El Índice nos recuerda, apropiadamente, que la competitividad no solo descansa en factores macroeconómicos o empresariales. De igual importancia son “los sociales, institucionales y territoriales, que determinan la capacidad real de un país para generar bienestar”. En todos ellos se impone avanzar si queremos mejorar las condiciones de vida de manera integral y justa.

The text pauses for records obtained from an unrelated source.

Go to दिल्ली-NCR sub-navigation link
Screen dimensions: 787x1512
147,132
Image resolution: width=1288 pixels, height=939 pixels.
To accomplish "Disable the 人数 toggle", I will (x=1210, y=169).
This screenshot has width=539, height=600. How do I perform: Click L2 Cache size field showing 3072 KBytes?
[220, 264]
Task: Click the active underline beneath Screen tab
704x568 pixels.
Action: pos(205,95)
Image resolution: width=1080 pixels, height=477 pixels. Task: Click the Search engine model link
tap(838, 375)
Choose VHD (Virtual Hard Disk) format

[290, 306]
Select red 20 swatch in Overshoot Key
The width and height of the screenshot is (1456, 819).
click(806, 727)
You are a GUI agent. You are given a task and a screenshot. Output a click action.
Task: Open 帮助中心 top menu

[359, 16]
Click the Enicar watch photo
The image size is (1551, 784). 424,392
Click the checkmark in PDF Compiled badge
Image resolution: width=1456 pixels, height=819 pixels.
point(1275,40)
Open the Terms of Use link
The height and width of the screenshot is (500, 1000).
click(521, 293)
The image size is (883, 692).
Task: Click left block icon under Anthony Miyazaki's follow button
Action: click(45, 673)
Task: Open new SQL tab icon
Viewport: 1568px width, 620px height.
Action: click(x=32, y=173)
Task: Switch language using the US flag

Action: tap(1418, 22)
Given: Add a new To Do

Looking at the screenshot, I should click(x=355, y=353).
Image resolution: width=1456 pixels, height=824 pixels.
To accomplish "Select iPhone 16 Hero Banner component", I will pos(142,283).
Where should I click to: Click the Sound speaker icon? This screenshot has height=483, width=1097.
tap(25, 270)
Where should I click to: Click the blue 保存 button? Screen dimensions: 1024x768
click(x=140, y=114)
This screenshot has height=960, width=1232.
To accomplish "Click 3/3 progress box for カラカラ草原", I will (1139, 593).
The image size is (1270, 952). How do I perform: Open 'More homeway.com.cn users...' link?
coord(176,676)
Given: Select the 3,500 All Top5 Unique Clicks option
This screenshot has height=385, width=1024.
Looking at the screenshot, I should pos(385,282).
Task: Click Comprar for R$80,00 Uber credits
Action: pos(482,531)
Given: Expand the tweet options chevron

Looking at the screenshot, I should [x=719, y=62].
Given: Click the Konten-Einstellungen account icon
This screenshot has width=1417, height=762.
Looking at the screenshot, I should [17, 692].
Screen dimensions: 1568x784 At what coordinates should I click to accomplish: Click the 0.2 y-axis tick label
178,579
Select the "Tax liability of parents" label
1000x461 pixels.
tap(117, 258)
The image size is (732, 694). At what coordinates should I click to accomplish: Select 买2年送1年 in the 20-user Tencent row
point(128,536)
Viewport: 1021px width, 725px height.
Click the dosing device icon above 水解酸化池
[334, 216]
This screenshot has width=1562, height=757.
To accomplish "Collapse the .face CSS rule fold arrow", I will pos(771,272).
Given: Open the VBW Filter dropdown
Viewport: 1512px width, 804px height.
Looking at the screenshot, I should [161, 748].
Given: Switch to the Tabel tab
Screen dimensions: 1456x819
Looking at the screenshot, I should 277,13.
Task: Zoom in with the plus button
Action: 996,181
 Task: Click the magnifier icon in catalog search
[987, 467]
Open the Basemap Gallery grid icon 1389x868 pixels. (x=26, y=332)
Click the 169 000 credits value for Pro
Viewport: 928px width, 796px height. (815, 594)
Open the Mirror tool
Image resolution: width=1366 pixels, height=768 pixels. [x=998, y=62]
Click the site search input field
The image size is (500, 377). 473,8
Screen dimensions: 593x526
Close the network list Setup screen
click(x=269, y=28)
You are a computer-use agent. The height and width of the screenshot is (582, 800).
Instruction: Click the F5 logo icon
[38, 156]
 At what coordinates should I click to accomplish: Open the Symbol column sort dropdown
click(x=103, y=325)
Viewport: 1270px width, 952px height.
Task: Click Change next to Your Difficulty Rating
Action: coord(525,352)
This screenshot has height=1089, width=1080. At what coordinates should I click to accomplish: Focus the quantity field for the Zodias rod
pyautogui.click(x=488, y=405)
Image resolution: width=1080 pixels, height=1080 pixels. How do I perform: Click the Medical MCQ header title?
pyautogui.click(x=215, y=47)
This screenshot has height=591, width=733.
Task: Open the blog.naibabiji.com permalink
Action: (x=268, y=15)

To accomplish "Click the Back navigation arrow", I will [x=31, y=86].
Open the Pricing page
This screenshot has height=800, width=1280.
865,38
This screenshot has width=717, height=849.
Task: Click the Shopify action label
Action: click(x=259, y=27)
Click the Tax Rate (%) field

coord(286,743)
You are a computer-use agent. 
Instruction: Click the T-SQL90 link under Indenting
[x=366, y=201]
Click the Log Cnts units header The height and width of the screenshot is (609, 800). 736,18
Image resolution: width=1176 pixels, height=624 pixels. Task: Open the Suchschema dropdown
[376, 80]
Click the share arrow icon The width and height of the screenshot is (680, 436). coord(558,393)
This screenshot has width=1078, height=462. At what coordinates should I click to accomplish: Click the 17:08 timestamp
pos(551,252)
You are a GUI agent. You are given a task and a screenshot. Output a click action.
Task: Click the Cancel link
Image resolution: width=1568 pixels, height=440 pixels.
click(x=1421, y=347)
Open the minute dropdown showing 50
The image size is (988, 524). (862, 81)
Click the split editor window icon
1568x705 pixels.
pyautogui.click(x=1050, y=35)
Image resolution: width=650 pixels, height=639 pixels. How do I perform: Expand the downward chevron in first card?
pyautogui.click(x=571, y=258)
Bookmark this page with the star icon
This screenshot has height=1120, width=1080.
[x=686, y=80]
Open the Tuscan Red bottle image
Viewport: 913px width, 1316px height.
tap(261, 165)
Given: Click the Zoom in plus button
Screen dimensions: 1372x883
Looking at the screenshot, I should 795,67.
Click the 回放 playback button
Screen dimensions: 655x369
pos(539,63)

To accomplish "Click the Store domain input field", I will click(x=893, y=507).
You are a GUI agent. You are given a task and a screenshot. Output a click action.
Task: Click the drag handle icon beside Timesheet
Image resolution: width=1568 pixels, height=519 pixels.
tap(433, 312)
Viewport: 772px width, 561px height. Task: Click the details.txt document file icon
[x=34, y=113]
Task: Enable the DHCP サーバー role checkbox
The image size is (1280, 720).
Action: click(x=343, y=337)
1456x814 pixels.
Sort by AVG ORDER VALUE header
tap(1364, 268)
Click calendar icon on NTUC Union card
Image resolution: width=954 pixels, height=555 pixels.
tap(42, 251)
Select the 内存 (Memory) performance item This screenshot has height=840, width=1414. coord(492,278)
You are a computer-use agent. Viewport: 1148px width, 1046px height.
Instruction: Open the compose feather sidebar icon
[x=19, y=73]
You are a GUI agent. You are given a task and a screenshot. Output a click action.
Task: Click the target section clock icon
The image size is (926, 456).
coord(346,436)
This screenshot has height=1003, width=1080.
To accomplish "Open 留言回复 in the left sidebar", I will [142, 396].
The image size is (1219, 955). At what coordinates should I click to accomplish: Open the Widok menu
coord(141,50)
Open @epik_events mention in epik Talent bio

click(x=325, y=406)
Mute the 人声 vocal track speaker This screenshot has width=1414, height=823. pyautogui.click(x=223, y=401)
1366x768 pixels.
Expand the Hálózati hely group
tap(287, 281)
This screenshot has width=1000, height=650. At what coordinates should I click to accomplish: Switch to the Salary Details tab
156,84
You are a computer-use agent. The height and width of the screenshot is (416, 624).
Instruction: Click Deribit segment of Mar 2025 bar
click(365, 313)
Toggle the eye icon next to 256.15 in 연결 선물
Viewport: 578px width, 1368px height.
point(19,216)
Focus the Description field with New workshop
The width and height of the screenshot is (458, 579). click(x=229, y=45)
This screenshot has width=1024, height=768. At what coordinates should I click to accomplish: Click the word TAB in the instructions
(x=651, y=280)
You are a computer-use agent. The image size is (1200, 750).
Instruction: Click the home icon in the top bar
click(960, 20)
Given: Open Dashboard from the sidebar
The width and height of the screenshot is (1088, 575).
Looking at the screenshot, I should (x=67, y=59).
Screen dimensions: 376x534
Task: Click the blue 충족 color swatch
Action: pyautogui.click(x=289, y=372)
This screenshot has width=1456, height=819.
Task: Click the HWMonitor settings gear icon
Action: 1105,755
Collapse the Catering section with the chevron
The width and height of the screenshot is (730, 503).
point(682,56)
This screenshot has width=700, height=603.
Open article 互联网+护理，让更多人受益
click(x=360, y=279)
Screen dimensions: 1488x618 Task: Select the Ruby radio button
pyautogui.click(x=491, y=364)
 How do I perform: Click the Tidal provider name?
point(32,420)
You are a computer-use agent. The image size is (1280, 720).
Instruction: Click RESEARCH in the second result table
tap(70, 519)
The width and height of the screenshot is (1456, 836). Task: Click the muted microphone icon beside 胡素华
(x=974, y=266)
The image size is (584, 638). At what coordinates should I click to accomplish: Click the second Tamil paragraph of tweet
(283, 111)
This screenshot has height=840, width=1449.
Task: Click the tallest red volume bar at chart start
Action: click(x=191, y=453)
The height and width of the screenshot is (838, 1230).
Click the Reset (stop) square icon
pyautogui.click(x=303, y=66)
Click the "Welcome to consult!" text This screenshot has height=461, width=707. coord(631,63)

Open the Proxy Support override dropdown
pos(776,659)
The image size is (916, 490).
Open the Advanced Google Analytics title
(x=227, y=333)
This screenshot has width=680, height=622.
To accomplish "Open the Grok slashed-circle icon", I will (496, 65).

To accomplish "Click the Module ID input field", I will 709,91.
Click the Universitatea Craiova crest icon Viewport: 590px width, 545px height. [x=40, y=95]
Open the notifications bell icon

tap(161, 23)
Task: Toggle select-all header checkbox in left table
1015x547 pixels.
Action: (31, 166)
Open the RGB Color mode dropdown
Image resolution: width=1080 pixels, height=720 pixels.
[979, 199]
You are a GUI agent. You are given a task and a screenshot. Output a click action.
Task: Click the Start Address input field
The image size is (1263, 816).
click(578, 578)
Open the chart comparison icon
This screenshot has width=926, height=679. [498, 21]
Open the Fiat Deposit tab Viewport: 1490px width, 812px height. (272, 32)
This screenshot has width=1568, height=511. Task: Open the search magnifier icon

Además de frenar el deterioro, tarea urgente, es necesario articular una agenda transformadora de largo plazo. El Informe la propone, a partir de cinco factores estructurales que, desde abril del 2022, fueron identificados por el Ministerio de Planificación en la hoja de ruta estratégica PEN-Mideplán 2050. Son infraestructura y conectividad; capital humano e innovación; inclusión social y territorial; desarrollo económico sostenible, y descarbonización y sostenibilidad. Aquí, la labor del Estado debe ser el eje de una acción que incorpore a múltiples actores, con metas compartidas y un sentido de búsqueda común. Tras una administración desdeñosa de ellos, esperamos que el próximo gobierno asuma la tarea con responsabilidad.